Problem description ::
Return the data below verbatim, from the line containing "This screenshot has height=406, width=1438." through the end of the data, with both ends included and the pictures left out.

Records excerpted from a collection
......

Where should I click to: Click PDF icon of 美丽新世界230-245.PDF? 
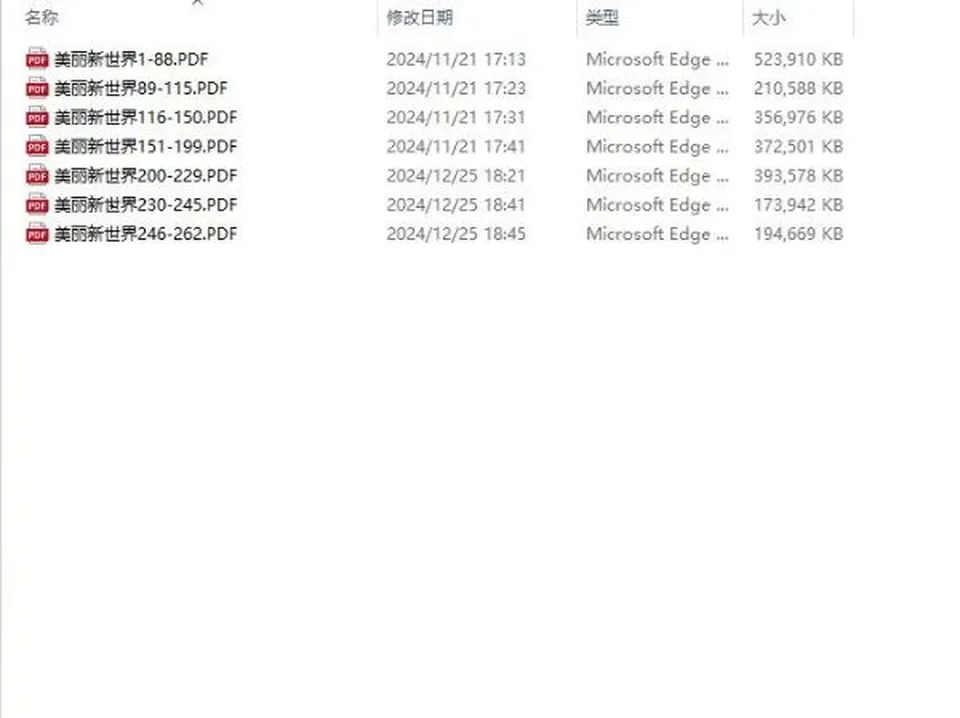click(x=37, y=204)
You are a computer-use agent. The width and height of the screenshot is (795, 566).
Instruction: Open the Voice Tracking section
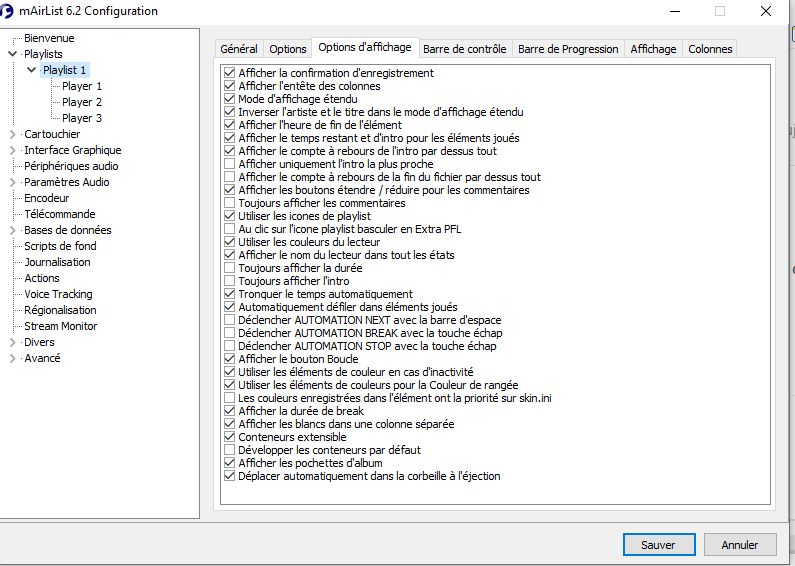click(x=58, y=294)
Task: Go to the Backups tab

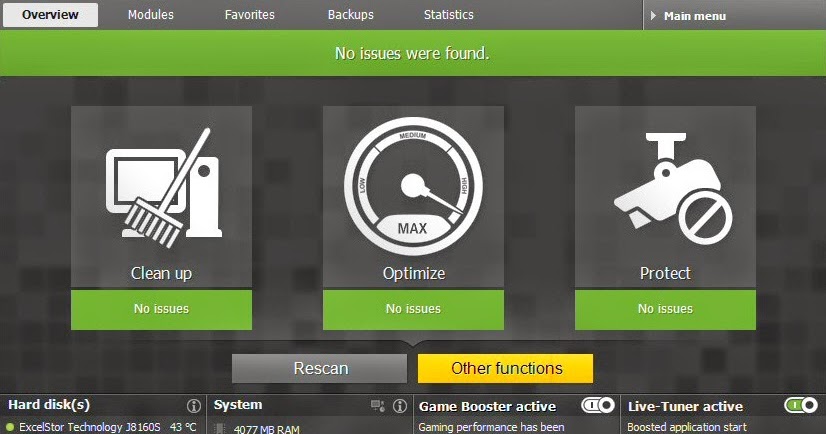Action: [x=350, y=15]
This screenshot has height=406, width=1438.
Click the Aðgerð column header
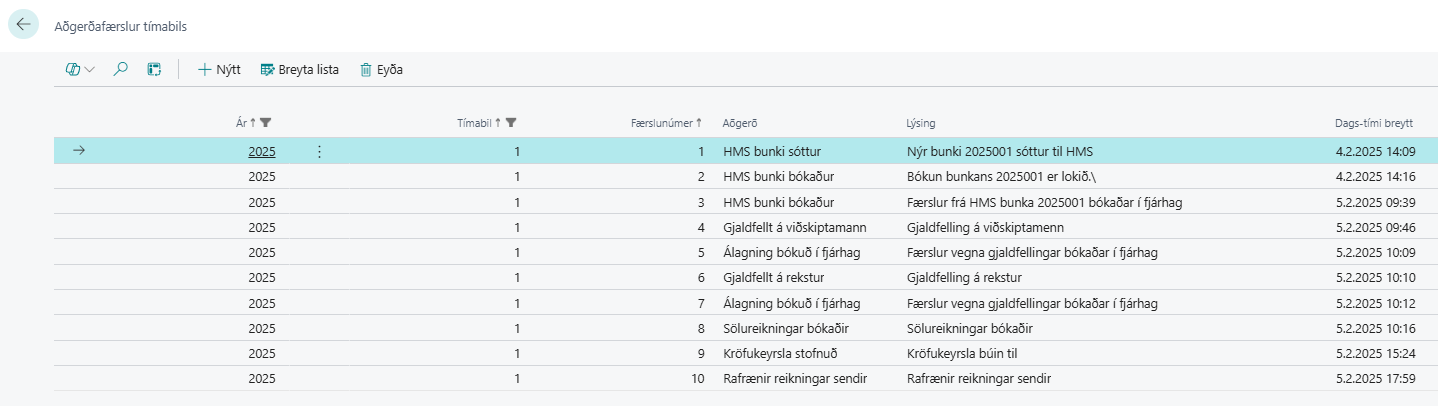[x=740, y=123]
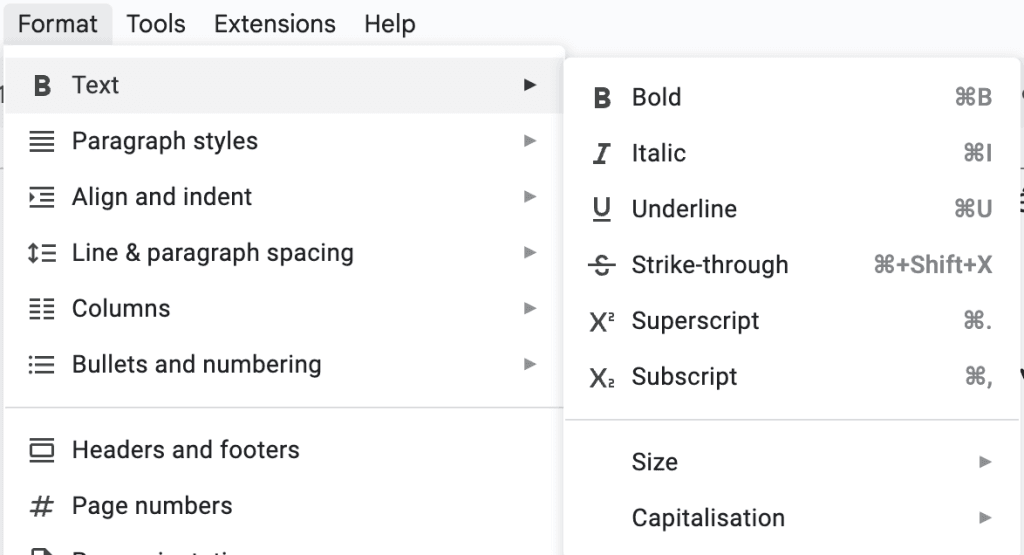This screenshot has width=1024, height=555.
Task: Select Headers and footers option
Action: tap(186, 450)
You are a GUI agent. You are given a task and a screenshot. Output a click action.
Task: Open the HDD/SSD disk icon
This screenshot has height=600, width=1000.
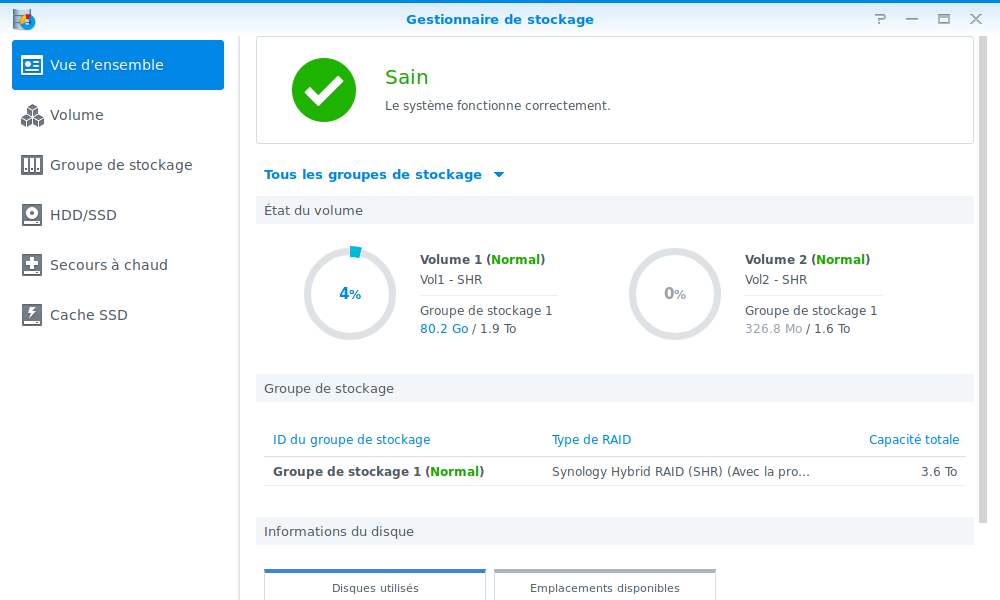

......

Worked answer ::
This screenshot has height=406, width=1438.
Click the Aðgerð column header
[x=740, y=123]
This screenshot has width=1024, height=555.
Task: Select Headers and footers option
Action: tap(186, 450)
You are a GUI agent. You are given a task and a screenshot. Output a click action.
Task: Open the HDD/SSD disk icon
This screenshot has height=600, width=1000.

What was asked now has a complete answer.